Redacción / Agencias
La temporada 2025/26 de la NFL llega a su fin, pero lo hace con broche de oro. Este domingo 8 de febrero, el Levi’s Stadium de Santa Clara, California, se convertirá en el epicentro del deporte a nivel mundial al albergar el Super Bowl LX, que enfrentará a los New England Patriots contra los Seattle Seahawks.

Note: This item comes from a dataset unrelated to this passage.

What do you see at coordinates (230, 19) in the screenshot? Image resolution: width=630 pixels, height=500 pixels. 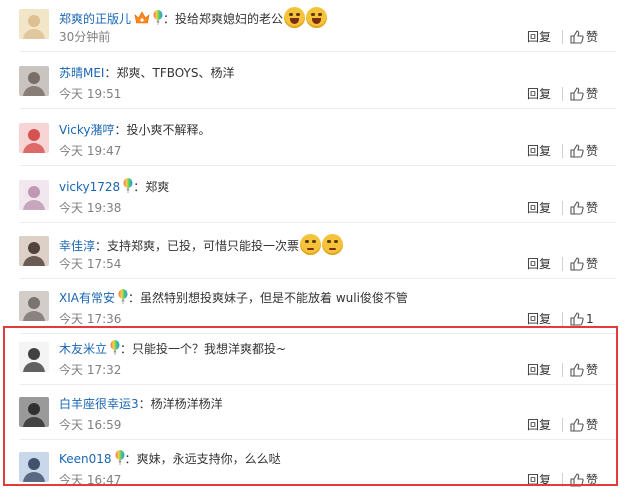 I see `comment-text: 投给郑爽媳妇的老公` at bounding box center [230, 19].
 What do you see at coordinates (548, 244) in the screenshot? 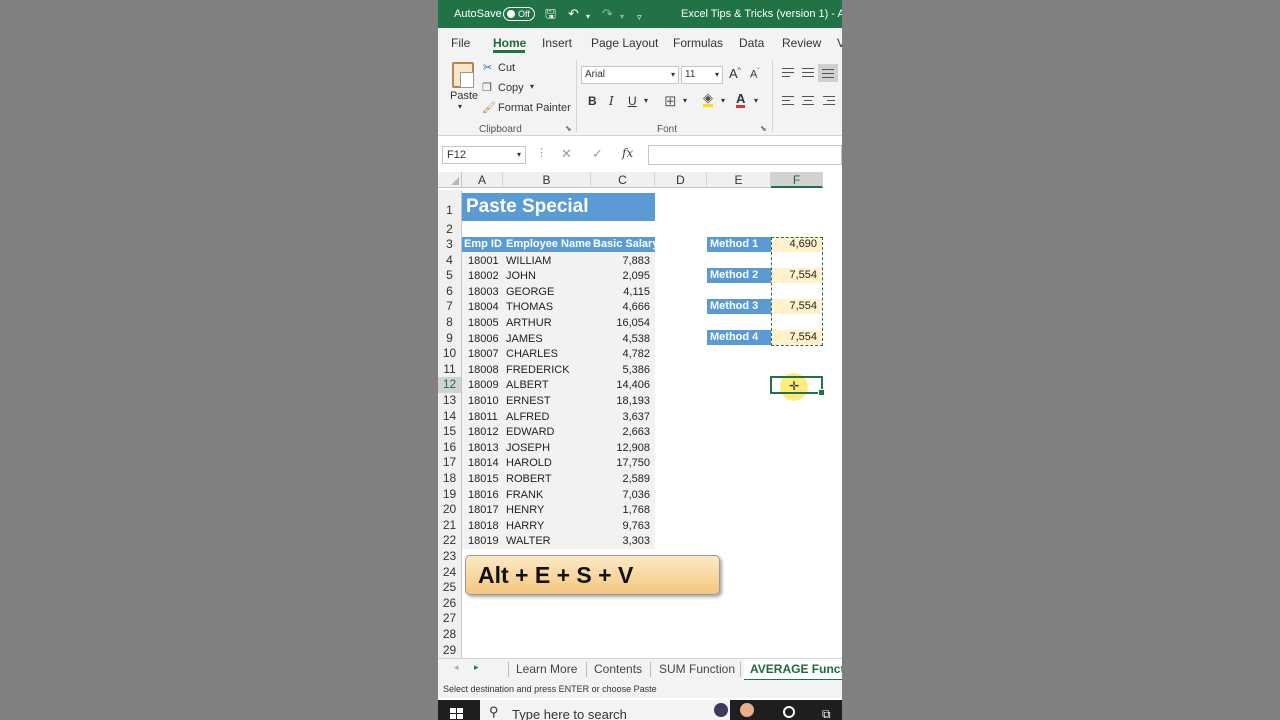
I see `header-employee-name: Employee Name` at bounding box center [548, 244].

En línea general, el partido consagratorio de la principal liga de fútbol americano en el orbe entrega diversos aspectos a considerar en términos deportivos y comerciales. Desde el punto de vista de los protagonistas, esta definición tendrá cara a cara a las dos mejores franquicias de la campaña, ya que tanto New England como Seattle terminaron con rendimientos sobresalientes en el curso regular (14 victorias y apenas tres derrotas) y, durante su desempeño en los playoffs, ganaron los títulos de la Conferencia Americana y Nacional, de forma respectiva.

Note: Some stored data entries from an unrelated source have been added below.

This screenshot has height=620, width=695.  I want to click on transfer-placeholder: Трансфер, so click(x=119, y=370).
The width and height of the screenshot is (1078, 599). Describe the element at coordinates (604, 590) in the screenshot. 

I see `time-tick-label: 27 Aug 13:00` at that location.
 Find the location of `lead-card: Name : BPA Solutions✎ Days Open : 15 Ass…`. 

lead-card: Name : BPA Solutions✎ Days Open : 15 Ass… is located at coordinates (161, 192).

Por otro lado, si se tiene en cuenta el plano de la parafernalia económica, el evento promete batir récords de audiencia y ganancias publicitarias en el gigante norteamericano, así como también en el resto del planeta.
Este evento representa el mayor espectáculo deportivo de Estados Unidos, que definirá al campeón de la temporada 2025 de la NFL. Se espera que el espectáculo congregue a 130 millones de personas detrás de la pantalla, pues la transmisión se distribuirá a 195 países, con la posibilidad de escuchar los relatos en 25 idiomas diferentes.